-- Task details --
Copy out everything from the line containing "Given: Edit the Rice barcode setting" down to the end of the records, word for word.

-- Input for this task --
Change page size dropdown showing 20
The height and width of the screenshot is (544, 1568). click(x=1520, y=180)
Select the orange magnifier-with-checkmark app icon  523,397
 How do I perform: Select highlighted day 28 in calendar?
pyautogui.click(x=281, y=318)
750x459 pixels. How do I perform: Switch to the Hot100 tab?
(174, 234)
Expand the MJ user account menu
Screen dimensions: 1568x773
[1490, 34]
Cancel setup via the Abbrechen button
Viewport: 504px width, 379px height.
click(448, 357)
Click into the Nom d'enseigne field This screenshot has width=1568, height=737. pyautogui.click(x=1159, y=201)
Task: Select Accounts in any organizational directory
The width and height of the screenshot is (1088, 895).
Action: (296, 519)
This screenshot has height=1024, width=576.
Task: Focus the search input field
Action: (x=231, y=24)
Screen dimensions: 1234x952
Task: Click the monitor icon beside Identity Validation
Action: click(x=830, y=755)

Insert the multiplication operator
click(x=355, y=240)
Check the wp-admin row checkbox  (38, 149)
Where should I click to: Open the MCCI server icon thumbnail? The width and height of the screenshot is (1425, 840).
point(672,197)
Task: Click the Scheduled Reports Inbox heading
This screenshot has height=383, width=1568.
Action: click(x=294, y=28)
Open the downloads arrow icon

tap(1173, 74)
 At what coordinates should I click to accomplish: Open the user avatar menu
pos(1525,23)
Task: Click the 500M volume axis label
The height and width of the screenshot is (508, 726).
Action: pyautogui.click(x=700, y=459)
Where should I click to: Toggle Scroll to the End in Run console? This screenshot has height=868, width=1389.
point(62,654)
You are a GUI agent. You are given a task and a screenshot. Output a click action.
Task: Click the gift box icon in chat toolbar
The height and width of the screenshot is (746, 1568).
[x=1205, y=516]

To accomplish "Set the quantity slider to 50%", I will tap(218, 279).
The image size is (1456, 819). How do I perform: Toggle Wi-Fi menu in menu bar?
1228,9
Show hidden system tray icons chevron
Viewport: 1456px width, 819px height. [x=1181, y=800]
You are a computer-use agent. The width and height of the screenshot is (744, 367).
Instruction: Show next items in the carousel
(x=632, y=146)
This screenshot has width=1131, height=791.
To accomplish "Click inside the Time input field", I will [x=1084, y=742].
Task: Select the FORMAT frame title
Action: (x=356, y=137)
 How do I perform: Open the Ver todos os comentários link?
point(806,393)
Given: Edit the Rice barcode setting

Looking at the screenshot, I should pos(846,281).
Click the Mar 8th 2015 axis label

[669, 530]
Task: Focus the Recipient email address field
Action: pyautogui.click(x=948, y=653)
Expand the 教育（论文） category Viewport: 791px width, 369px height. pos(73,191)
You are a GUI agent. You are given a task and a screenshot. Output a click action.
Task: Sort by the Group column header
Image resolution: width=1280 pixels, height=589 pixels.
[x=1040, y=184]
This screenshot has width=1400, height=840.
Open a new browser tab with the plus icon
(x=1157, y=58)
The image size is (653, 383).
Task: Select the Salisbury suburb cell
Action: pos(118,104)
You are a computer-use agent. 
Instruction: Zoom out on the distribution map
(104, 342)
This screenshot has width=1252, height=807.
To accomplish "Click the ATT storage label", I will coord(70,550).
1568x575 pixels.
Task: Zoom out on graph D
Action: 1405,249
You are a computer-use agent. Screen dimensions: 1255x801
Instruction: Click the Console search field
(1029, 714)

-- The solution --
Given: Edit the Rice barcode setting

Looking at the screenshot, I should pos(846,281).
Click the Mar 8th 2015 axis label

[669, 530]
Task: Focus the Recipient email address field
Action: pyautogui.click(x=948, y=653)
Expand the 教育（论文） category Viewport: 791px width, 369px height. pos(73,191)
You are a GUI agent. You are given a task and a screenshot. Output a click action.
Task: Sort by the Group column header
Image resolution: width=1280 pixels, height=589 pixels.
[x=1040, y=184]
This screenshot has width=1400, height=840.
Open a new browser tab with the plus icon
(x=1157, y=58)
The image size is (653, 383).
Task: Select the Salisbury suburb cell
Action: pos(118,104)
You are a computer-use agent. 
Instruction: Zoom out on the distribution map
(104, 342)
This screenshot has width=1252, height=807.
To accomplish "Click the ATT storage label", I will coord(70,550).
1568x575 pixels.
Task: Zoom out on graph D
Action: 1405,249
You are a computer-use agent. Screen dimensions: 1255x801
Instruction: Click the Console search field
(1029, 714)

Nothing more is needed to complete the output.